▸ **Exercise requirements**
After locating the line that contains "Given: Click the globe public-audience icon" in the following entries, reproduce it and each later line exactly, including the last.

[Start of Attachment]

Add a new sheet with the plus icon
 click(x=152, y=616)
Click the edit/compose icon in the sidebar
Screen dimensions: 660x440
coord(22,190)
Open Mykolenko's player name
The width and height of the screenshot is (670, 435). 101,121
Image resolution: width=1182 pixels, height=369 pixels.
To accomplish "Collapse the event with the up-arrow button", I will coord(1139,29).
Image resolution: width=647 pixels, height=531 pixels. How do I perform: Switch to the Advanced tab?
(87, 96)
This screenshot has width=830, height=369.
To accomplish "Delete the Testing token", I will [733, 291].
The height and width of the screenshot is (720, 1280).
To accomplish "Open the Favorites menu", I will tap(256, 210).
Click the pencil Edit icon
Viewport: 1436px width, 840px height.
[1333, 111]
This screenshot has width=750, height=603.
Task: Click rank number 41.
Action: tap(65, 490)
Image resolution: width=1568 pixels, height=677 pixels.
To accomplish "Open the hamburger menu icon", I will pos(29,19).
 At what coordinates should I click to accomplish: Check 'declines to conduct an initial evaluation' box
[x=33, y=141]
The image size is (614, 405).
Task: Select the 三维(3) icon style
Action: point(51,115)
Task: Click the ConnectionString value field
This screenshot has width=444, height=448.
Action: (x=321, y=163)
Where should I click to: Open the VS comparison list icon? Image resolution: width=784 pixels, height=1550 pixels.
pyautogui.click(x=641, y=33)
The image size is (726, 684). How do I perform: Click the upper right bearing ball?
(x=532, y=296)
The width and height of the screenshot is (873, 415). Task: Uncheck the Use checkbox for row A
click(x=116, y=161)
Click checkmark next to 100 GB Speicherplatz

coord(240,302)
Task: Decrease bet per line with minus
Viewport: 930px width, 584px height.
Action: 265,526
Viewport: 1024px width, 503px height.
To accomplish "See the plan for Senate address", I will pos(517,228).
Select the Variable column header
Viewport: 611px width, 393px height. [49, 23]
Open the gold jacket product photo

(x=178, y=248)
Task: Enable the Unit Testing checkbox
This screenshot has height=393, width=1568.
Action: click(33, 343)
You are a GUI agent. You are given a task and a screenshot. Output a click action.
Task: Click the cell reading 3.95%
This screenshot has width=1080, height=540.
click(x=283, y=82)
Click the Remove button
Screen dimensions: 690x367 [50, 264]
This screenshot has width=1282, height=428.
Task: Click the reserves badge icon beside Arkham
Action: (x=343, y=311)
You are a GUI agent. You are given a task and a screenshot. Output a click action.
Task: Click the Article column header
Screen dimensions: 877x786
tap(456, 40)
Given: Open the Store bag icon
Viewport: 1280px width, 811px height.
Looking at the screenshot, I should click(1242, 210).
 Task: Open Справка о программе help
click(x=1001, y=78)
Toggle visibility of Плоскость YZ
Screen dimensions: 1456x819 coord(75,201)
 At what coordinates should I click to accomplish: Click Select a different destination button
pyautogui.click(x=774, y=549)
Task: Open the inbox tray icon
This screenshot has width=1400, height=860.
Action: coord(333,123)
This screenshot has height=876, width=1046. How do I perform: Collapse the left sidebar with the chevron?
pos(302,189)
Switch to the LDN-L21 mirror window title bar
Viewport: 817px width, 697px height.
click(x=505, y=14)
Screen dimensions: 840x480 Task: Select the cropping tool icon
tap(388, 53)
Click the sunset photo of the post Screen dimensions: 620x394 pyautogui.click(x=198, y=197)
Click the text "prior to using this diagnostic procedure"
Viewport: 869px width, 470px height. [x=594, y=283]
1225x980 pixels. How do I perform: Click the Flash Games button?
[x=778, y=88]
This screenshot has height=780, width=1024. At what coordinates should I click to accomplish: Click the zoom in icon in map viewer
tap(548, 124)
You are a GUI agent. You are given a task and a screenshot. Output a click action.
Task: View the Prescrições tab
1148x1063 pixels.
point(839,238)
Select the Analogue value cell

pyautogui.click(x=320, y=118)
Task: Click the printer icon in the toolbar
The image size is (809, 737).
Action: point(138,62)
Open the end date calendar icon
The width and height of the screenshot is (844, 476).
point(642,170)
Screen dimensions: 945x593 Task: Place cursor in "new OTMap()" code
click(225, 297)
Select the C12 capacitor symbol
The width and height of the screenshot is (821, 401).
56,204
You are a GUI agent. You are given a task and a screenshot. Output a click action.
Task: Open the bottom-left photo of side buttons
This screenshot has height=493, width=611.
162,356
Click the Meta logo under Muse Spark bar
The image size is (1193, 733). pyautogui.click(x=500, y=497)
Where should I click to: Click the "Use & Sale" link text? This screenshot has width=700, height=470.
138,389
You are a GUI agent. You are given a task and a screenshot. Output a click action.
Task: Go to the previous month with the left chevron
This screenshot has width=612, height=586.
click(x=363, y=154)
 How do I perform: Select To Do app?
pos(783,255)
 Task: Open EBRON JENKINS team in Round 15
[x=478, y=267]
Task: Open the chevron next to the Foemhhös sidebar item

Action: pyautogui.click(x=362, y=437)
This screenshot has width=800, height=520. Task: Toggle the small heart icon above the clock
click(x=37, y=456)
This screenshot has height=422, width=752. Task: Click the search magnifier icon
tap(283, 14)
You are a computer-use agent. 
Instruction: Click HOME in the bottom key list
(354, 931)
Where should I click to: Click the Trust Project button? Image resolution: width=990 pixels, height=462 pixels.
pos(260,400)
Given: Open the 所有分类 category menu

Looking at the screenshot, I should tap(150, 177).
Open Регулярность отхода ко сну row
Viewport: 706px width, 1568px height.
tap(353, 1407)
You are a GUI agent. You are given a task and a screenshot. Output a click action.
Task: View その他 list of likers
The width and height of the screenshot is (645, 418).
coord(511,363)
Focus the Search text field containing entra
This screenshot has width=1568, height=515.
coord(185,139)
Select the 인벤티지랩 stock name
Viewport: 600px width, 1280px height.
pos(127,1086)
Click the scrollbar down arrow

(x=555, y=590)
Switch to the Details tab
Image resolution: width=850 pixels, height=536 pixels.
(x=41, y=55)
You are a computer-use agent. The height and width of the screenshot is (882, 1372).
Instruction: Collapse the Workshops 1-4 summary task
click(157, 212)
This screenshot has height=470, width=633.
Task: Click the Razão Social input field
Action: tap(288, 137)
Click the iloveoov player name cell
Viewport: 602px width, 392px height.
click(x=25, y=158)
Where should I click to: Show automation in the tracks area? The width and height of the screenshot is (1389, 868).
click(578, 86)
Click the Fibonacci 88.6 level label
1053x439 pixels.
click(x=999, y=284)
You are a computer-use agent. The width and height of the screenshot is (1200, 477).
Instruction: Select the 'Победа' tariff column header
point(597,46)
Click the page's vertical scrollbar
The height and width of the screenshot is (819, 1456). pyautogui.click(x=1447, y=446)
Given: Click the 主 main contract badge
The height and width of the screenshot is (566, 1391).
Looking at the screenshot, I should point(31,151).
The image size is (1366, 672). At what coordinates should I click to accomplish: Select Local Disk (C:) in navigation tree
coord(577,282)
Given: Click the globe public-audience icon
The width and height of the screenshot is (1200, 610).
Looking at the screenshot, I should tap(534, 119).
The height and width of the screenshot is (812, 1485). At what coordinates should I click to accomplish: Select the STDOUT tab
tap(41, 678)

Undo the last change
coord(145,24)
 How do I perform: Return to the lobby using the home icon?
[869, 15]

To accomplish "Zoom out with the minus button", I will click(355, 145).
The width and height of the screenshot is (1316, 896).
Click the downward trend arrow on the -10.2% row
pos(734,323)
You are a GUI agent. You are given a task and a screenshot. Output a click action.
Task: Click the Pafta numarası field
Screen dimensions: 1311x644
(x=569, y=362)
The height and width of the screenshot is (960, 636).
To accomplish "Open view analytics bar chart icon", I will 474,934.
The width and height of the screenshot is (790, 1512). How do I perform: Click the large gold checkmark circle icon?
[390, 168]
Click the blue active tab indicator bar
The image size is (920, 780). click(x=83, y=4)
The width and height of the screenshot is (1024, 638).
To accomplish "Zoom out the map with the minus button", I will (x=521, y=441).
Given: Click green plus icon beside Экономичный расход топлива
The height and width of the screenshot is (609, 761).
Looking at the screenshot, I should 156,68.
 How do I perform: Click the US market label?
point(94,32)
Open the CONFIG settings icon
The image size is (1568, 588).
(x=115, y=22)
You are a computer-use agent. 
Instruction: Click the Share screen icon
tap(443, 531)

[End of Attachment]

▸ **Answer**
Given: Click the globe public-audience icon
The width and height of the screenshot is (1200, 610).
Looking at the screenshot, I should tap(534, 119).
The height and width of the screenshot is (812, 1485). At what coordinates should I click to accomplish: Select the STDOUT tab
tap(41, 678)

Undo the last change
coord(145,24)
 How do I perform: Return to the lobby using the home icon?
[869, 15]

To accomplish "Zoom out with the minus button", I will click(355, 145).
The width and height of the screenshot is (1316, 896).
Click the downward trend arrow on the -10.2% row
pos(734,323)
You are a GUI agent. You are given a task and a screenshot. Output a click action.
Task: Click the Pafta numarası field
Screen dimensions: 1311x644
(x=569, y=362)
The height and width of the screenshot is (960, 636).
To accomplish "Open view analytics bar chart icon", I will 474,934.
The width and height of the screenshot is (790, 1512). How do I perform: Click the large gold checkmark circle icon?
[390, 168]
Click the blue active tab indicator bar
The image size is (920, 780). click(x=83, y=4)
The width and height of the screenshot is (1024, 638).
To accomplish "Zoom out the map with the minus button", I will (x=521, y=441).
Given: Click green plus icon beside Экономичный расход топлива
The height and width of the screenshot is (609, 761).
Looking at the screenshot, I should 156,68.
 How do I perform: Click the US market label?
point(94,32)
Open the CONFIG settings icon
The image size is (1568, 588).
(x=115, y=22)
You are a computer-use agent. 
Instruction: Click the Share screen icon
tap(443, 531)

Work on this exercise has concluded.